In working with the SCCF Native Plant Nursery, Gooderham said the group identified a list of native plants that could be used for the planting, but the final selection of native plants and trees will ultimately be based on location, conditions and availability.
“We drove along Captiva Drive and Turner Beach to identify possible
planting space, and pretty much eliminated the bay side of the road due to
the infrastructure limitations, such as power lines above, phone and water lines below,” Gooderham said, noting that 12-15 sites along Captiva Drive were pegged as possible planting sites.
However, LDOT would need to look at right-of-way surveys to confirm the space could be plantable in regards to safety, space and access.
“Obviously, we would also want to work with the property owners as well to ensure success,” Gooderham said.
One idea that came out of last week’s meeting was the possibility of combining some of the ARRA money with County funding to enhance the plantings at the Turner Beach entrance to the island. To do this, LDOT would have to restore a retention area west of the bridge that was part of the original permits for the bridge’s replacement in the 1980s.
“The county’s Division of Natural Resources, which oversaw the Blind Pass opening project, recently installed some new plantings in that area, which could be transplanted, and still has a couple of trees to replace in conjunction with work by the City of Sanibel on the park infrastructure,” Gooderham said.
According to Gooderham, including some of the ARRA grant money with a DOT/DNR restoration of the park area might create a more attractive and welcoming entrance to the island in addition to helping enhance the park’s vegetation.

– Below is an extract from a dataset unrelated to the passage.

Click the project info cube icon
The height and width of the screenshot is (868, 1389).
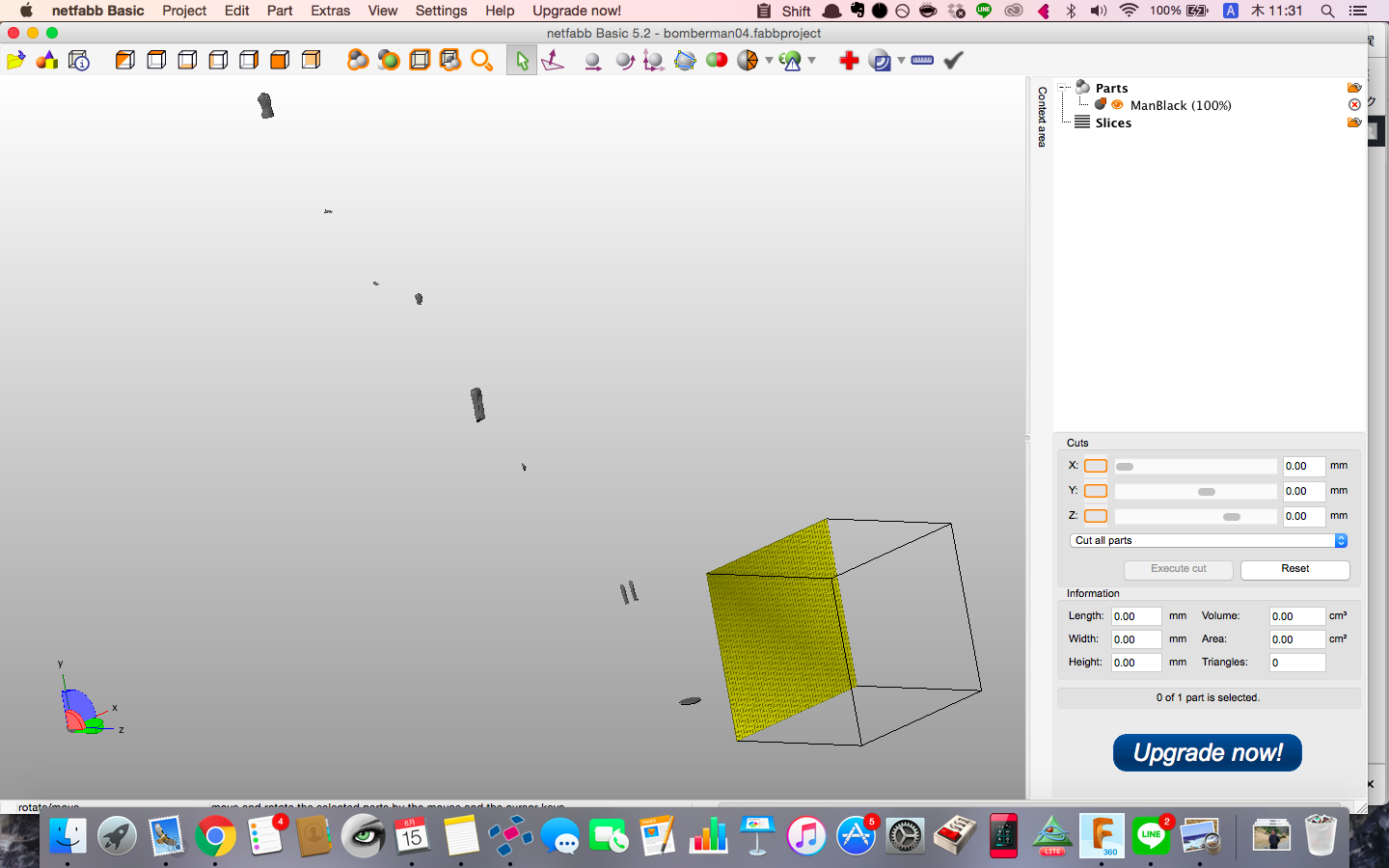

“This idea still needs to be discussed at the next meeting of the Captiva Community Panel for panel and public input. Both LDOT and SCCF are looking at options for plant choices and design, hopefully to be able to report something back to the community shortly,” Gooderham said.
The Captiva Community Panel will meet on Tuesday, July 13, at 9 a.m. in the Wakefield Room at ‘Tween Waters Inn, 15951 Captiva Drive.